Binary long division for polynomials in CRC computation

Question

I am trying to learn binary long division, and I am confused. An example in my book gives that $10011010000/1101 = 11111001$ plus a remainder of $101$, which doesn't make sense, since $1001$ is not divisible by $1101$, and so the first digit should be $0$. When I use an online calculator, it gives me a result of $01011110$, which makes more sense. Could anybody enlighten me, please?

To add some context, this is the polynomial long division involved in CRC computation. Maybe the numbers, which represent the coefficients of polynomials, aren't supposed to be converted to decimal? The number being divided had already been extended by the degree of the divisor.

Answer 1

the vonbrand answer is slightly off. This is the correct operations in GF(2) -

        11111001
    ------------
1101(10011010000
     1101
     ----
      1001
      1101
      ----
       1000
       1101
       ----
        1011
        1101
        ----
         1100
         1101
         ----
            1000
            1101
            ----
             101

In GF(2) X^10+X^7+X^6+X^4 MOD (X^3+X^2+1) = X^2+1

Therefor your text book's answer is correct.

Answer 2

If it is polynomials, you can't transform to decimal. What you have is: $$ x^{10} + x^7 + x^6 + x^4 / x^3 + x^2 + 1 $$ The coefficients are in $\mathbb{Z}_2$ (they are 0 or 1, and $1 \cdot 1 = 1$, $1 + 1 = 0$). Do the polynomial long division.
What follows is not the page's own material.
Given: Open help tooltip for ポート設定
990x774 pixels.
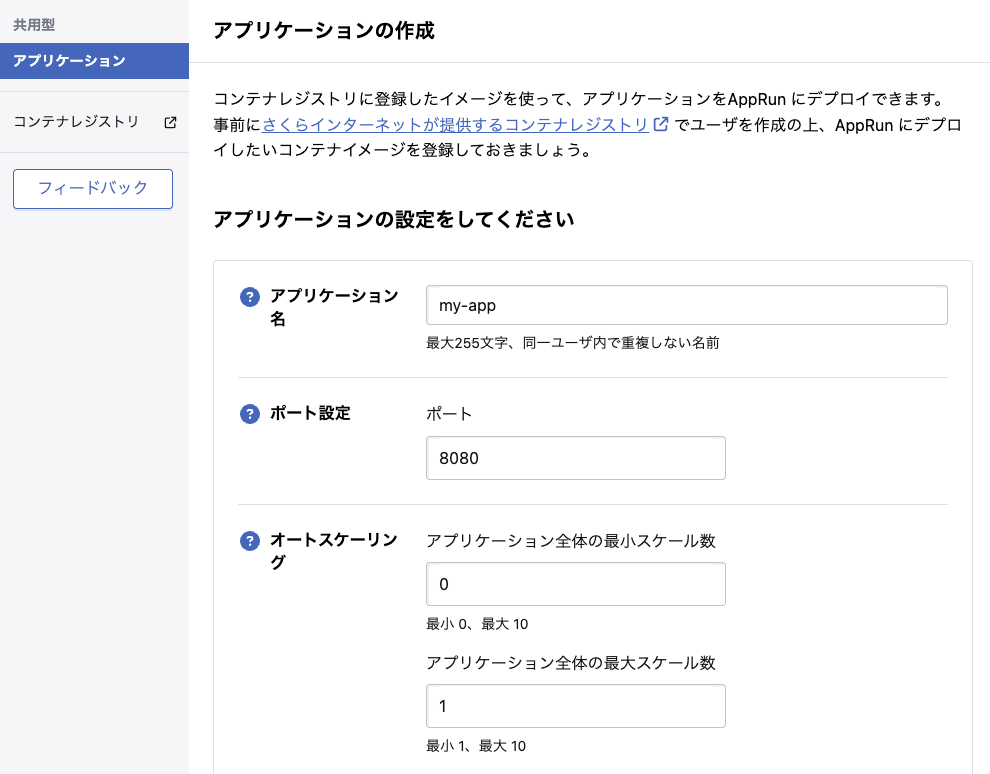Looking at the screenshot, I should tap(249, 413).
Or work similar to what you would do when dividing integers, sliding the divisor against the dividend. Just that it is much simpler: Next bit is the first bit of what comes next, and in $\mathbb{Z}_2$ addition is substraction (and is the XOR operation for bitwise operations e.g. in C).

 10011010000/1101 = 111001
-1101
 -----
  1001
 -1101
  -----
   1000
  -1101
   -----
    1010
   -0000
    -----
     0100
    -0000
     -----
      1000
     -1101
      -----
       101

Thus the quotient is 111001 (i.e., $x^5 + x^4 + x^3 + 1$) with remainder 101 (i.e., $x^2 + 1$).

Answer 3

here is an online python3 sample for printing the long division.

def bitstring(x):  return bin(x)[2:]
def printlongdiv(lhs, rhs):
    rem = lhs
    div = rhs
    origlen = len(bitstring(div))

    # first shift left until the leftmost bits line up.
    count = 1
    while (div | rem) > 2*div:
        div <<= 1
        count += 1

    # now keep dividing until we are back where we started.
    quot = 0
    while count>0:
        quot <<= 1
        count -= 1
        print("%14s" % bitstring(rem))
        divstr = bitstring(div)
        if (rem ^ div) < rem:
            quot |= 1
            rem ^= div

            print(1, " " * (11-len(divstr)), divstr[:origlen])
        else:
            print(0, " " * (11-len(divstr)), "0" * origlen)
        print(" " * (13-len(divstr)), "-" * origlen)
        div >>= 1
    print("%14s <<< remainder" % bitstring(rem))
    print(" -> %10s <<< quotient" % bitstring(quot))

printlongdiv(0x4d0, 13)

Answer 4

$1232 = 94 * 13 + 10$

$10011010000 = 1011110 * 1101 + 1010$

The example is wrong and your online calculator is calculating correctly.